Tuesday, January 14, 2014
2014 was a pivotal year for me as a writer. In June, I dedicated myself full time to the writing life, accepted the honoured position of President of the Writers' Community of Durham Region, and wrote a new draft of my novel. In November, I signed with Sam Hiyate of The Rights Factory literary agency, and am now completing a new draft of The Legend of Three Crowns, my historical crossover trilogy. What a year!
The picture above was taken at a writing retreat at Le Point de Vue in Rigaud, Quebec. A spectacular sunrise that heralded a new day of imagining on the page. What a life!
Writing full time is a joy, even more so because of the wonderful people with whom I now interact. I think it's equally important to know the business side and the creative side of this industry, and I have a better understanding of this after working with WCDR and The Rights Factory, as well as the marvellous instructors and mentors I've been fortunate enough to meet, from Inkslingers, to Writescape, The Writing Fairy, Pat Schneider, Ontario Writers' Conference, Sherry Coman and Rich Helms, and all the incredible speakers at WCDR. It's all part of the journey. And what a journey!

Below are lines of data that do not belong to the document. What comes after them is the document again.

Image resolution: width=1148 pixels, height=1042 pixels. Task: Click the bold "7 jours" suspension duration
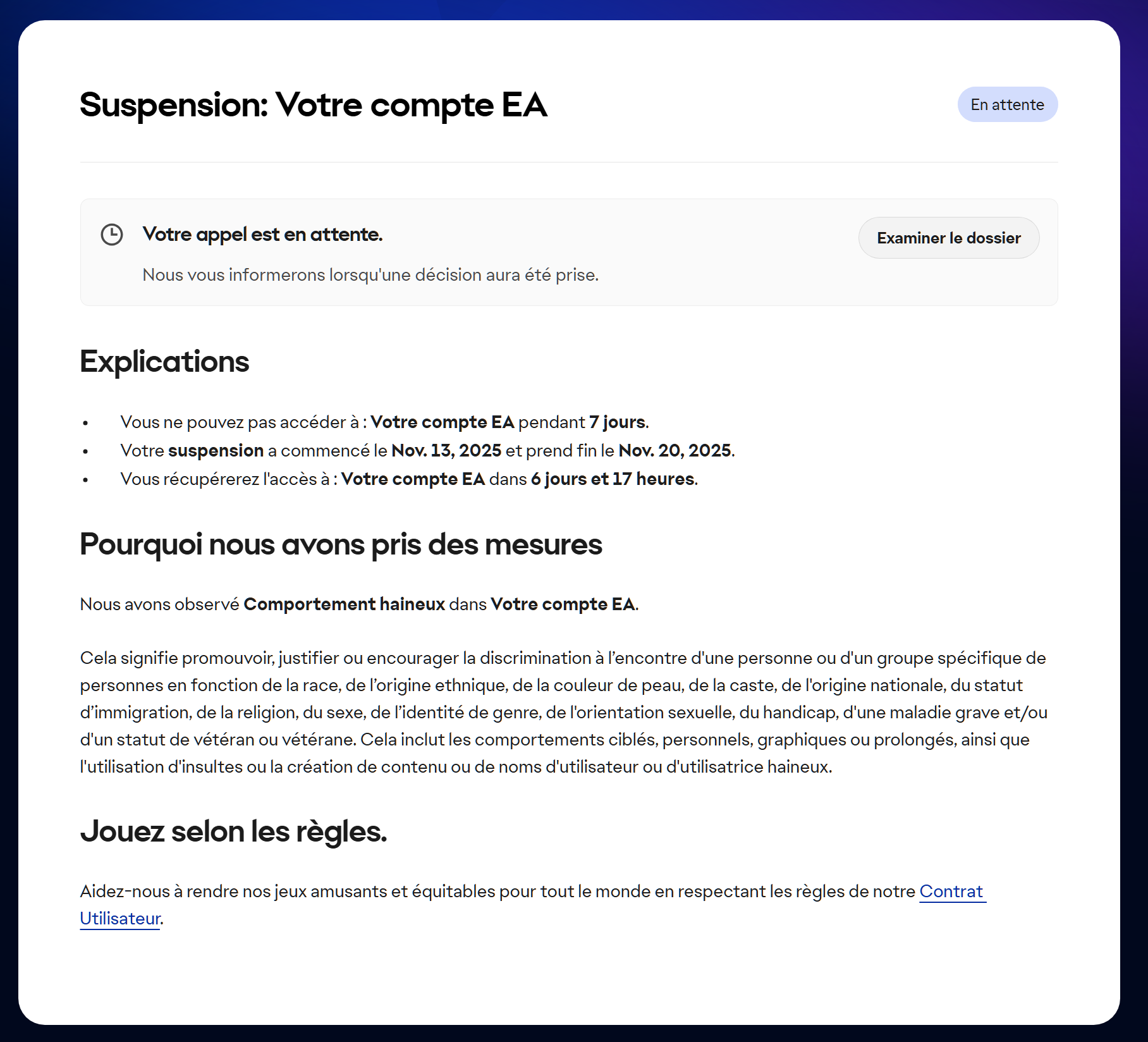click(617, 422)
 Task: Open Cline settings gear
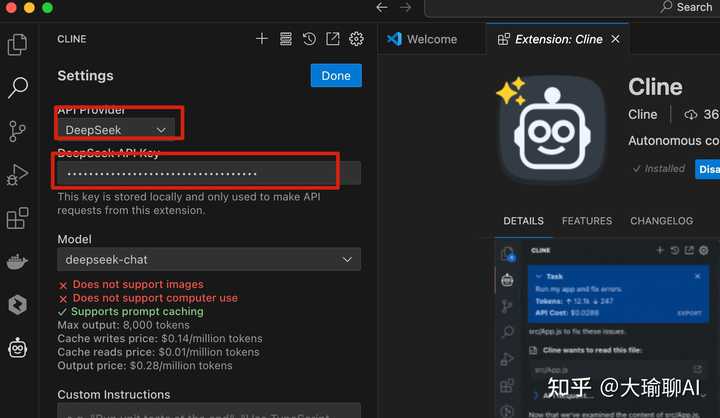pyautogui.click(x=356, y=39)
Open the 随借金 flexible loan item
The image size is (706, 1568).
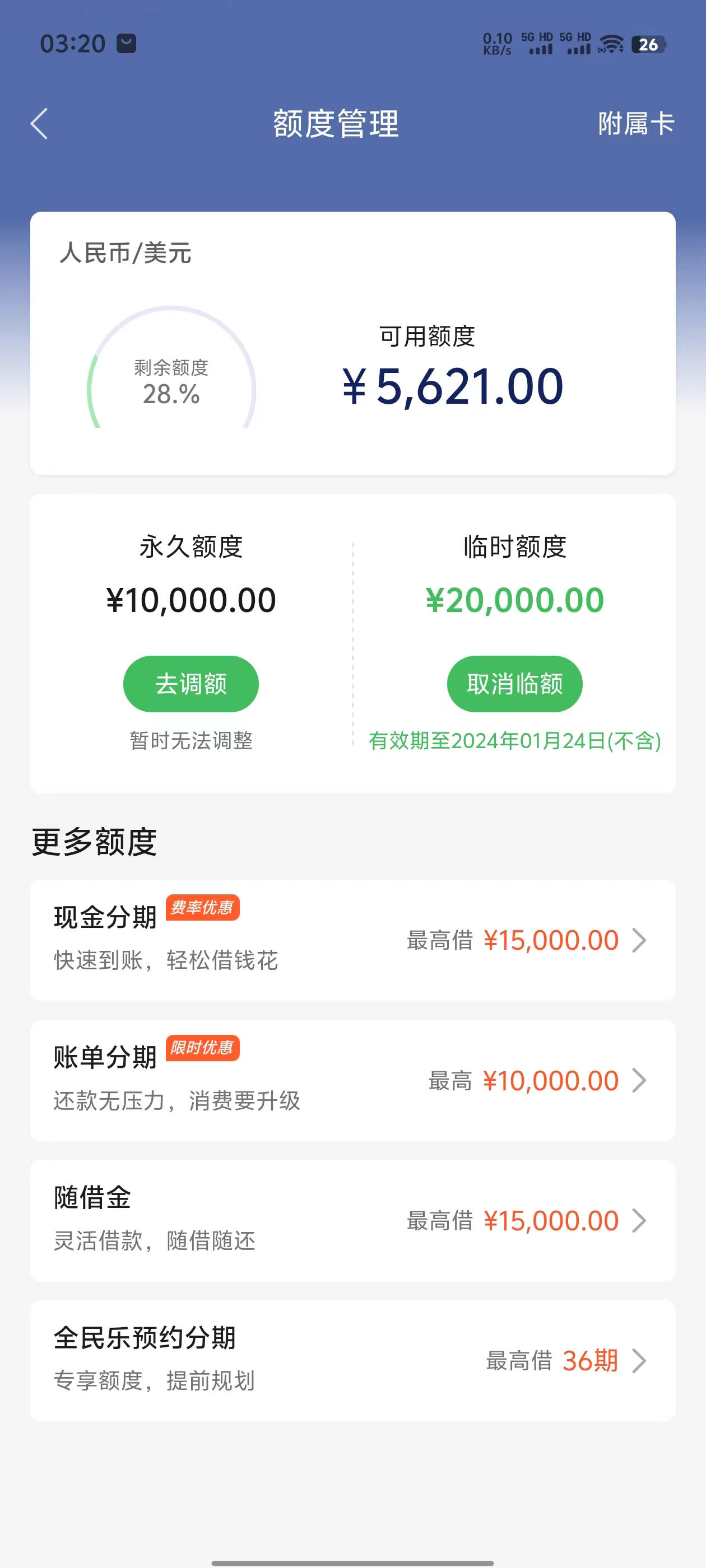(352, 1220)
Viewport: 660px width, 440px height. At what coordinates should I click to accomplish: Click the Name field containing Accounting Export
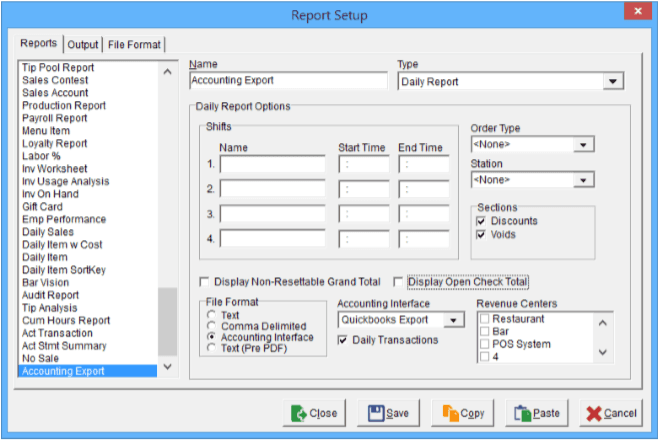pos(287,82)
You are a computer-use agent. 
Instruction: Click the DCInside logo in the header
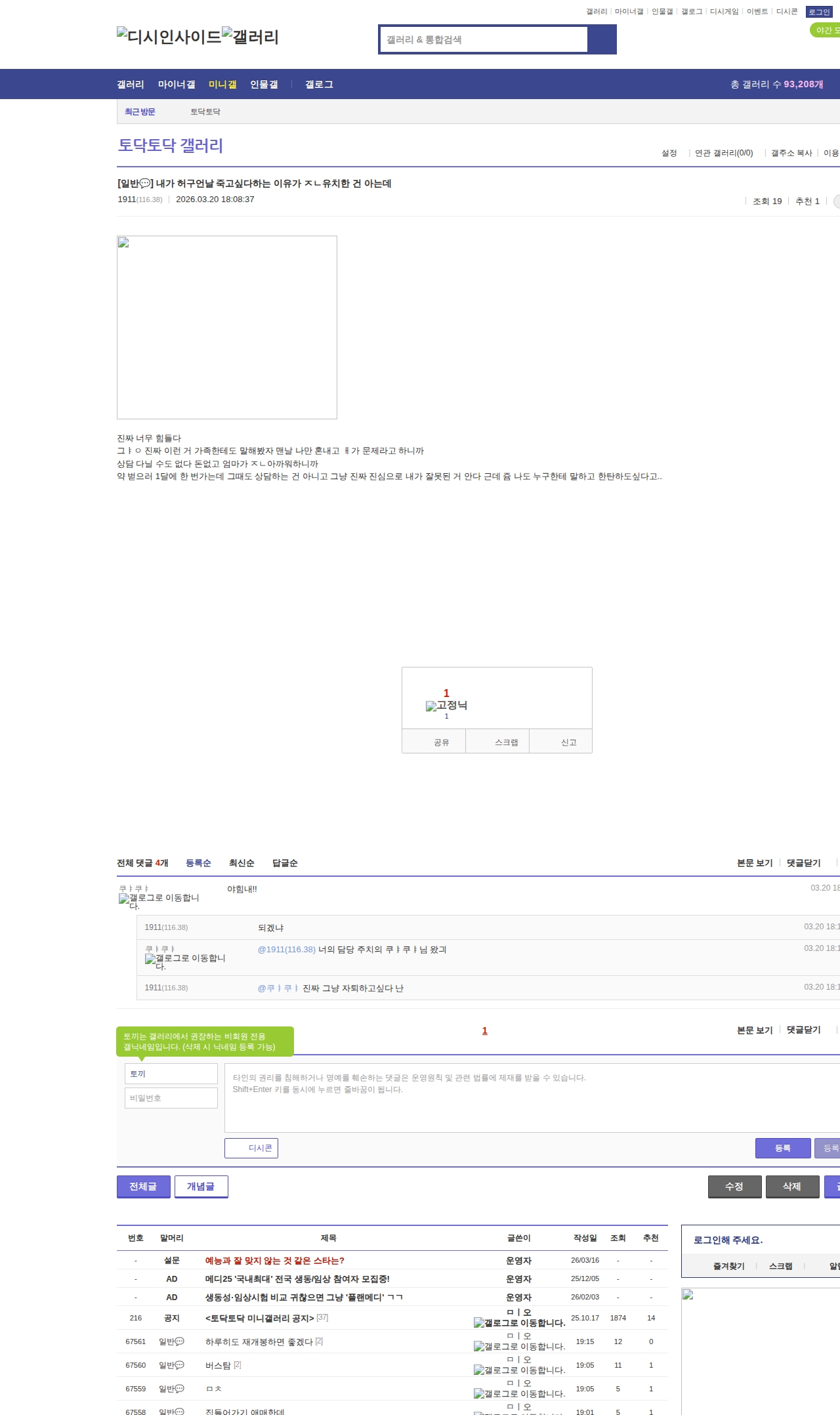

It's a path full (and fraught) with surprises. Every one of the people I've encountered, including the talented writers in my 'Durham5' writers' circle and the board members of the WCDR has surprised me. The insights, the excitement, the revelations, and the affinity for story all come from a unique interaction amongst dedicated writers who know how to spin magic!
A pitch article I wrote for WCDR's upcoming U25 RoundTable in March will give you some insight into the journey of becoming a professional writer- and the surprises that often lead to untried yet productive paths.
Being a writer is a perpetual state of surprise; you never know what will come hurtling at you or where it will land. But that's a big part of the appeal. There may be no true rainbows at the end of any story, but there certainly are all kinds of colours if you look close enough.